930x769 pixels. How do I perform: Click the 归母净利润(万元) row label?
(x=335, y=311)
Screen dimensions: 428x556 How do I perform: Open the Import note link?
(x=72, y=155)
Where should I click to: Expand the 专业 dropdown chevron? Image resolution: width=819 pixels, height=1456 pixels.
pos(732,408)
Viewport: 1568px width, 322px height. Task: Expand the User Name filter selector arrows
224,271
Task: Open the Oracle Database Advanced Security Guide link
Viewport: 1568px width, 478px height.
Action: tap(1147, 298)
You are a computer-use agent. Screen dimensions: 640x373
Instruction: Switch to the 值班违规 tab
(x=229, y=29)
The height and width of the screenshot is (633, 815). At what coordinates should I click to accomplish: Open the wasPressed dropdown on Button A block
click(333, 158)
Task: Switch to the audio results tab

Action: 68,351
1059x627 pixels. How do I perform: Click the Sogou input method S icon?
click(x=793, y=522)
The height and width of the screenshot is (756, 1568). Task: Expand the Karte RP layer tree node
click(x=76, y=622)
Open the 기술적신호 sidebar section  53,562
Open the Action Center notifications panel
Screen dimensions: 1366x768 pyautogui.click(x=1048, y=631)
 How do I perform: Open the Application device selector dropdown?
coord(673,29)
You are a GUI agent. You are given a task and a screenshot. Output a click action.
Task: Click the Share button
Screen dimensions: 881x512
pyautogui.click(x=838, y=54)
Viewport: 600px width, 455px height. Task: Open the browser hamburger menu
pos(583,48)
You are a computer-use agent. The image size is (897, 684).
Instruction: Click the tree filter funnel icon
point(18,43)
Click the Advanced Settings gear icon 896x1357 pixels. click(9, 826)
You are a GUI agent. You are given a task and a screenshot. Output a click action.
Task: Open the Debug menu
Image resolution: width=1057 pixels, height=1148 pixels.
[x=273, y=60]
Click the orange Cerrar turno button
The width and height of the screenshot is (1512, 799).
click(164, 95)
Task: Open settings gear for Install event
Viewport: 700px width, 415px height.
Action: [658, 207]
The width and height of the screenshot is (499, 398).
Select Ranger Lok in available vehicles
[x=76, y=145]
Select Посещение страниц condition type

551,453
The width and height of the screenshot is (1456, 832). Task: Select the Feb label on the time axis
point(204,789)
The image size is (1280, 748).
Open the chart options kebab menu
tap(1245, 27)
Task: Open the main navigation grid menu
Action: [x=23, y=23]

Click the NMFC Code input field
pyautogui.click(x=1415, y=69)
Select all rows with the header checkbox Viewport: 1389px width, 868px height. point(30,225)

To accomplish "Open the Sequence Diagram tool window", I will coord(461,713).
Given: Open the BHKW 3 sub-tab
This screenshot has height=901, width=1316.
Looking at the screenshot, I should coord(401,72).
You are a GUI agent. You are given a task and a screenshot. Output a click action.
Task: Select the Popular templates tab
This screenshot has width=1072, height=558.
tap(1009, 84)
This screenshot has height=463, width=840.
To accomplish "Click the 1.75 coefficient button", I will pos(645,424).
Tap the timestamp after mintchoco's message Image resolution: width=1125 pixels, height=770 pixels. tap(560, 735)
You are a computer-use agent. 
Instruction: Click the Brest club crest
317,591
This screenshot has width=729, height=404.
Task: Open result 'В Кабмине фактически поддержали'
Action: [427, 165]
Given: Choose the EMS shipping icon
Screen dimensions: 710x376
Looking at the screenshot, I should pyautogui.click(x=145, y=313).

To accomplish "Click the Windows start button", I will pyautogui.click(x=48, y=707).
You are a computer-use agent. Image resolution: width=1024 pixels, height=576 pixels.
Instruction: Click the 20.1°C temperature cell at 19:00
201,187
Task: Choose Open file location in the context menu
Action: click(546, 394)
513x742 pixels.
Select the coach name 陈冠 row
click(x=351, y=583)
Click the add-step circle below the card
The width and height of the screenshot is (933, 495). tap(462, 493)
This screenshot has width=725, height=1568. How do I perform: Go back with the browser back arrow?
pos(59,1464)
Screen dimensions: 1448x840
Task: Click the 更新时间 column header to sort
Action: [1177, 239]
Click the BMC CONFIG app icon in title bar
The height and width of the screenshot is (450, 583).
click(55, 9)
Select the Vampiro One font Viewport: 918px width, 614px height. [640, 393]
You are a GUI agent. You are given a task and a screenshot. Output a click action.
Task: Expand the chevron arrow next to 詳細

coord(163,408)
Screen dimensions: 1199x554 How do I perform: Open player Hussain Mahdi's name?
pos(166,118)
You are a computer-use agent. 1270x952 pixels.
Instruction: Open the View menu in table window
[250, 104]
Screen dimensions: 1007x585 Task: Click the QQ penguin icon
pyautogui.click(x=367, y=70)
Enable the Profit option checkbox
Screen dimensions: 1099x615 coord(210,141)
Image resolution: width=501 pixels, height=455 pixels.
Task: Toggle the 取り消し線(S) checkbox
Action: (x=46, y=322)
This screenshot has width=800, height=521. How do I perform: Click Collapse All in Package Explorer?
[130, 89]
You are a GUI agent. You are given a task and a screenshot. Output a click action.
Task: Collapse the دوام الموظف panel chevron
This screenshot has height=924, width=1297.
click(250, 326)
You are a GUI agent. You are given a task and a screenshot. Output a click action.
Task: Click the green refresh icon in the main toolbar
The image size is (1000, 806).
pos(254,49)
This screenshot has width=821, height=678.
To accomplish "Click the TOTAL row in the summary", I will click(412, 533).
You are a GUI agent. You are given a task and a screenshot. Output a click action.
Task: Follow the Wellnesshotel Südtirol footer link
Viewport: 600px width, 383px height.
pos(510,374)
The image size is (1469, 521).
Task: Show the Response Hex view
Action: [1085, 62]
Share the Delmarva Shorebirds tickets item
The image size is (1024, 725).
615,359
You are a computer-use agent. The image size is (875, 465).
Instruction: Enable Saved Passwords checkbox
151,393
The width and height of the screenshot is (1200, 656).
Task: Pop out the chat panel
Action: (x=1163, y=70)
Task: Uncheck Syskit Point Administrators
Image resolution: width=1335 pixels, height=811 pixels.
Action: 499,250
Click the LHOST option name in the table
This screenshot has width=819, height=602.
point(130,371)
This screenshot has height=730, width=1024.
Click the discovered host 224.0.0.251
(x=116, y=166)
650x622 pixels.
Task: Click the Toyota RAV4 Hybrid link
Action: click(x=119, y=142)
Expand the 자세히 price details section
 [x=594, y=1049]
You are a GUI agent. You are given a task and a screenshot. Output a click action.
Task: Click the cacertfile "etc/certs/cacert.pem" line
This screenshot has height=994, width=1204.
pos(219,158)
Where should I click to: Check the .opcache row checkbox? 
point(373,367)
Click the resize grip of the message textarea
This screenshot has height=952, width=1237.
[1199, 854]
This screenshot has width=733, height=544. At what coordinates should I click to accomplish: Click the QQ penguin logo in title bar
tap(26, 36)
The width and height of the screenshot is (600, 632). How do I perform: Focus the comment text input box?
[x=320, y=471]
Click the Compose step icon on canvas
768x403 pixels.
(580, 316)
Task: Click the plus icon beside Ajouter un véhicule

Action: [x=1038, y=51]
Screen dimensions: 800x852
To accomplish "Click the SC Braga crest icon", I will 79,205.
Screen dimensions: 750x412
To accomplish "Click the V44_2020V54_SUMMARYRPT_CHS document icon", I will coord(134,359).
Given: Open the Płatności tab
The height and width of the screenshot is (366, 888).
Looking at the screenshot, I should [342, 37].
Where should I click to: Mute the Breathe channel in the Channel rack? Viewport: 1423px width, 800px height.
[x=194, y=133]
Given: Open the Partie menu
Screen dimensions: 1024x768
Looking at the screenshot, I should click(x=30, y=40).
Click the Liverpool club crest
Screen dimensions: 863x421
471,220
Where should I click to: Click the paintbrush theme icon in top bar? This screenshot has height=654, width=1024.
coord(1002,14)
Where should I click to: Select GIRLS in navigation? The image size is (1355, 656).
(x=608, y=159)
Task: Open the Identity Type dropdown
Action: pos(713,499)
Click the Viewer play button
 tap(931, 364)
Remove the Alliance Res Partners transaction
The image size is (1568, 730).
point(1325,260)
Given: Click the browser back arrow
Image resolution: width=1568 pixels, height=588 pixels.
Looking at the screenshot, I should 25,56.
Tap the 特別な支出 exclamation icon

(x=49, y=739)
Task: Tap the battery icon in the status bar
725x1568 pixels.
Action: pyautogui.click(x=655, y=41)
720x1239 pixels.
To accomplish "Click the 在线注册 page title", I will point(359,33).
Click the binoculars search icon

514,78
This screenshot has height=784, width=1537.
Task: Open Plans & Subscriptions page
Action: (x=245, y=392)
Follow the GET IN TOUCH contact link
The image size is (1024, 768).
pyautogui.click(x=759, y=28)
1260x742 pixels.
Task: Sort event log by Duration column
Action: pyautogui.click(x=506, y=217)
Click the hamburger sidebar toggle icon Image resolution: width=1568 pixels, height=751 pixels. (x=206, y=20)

WHAT YOU NEED TO DO ->
Copy every line in the records above that contains the word "Share".

COMPLETED TASK ->
Task: Click the Share button
Share the Delmarva Shorebirds tickets item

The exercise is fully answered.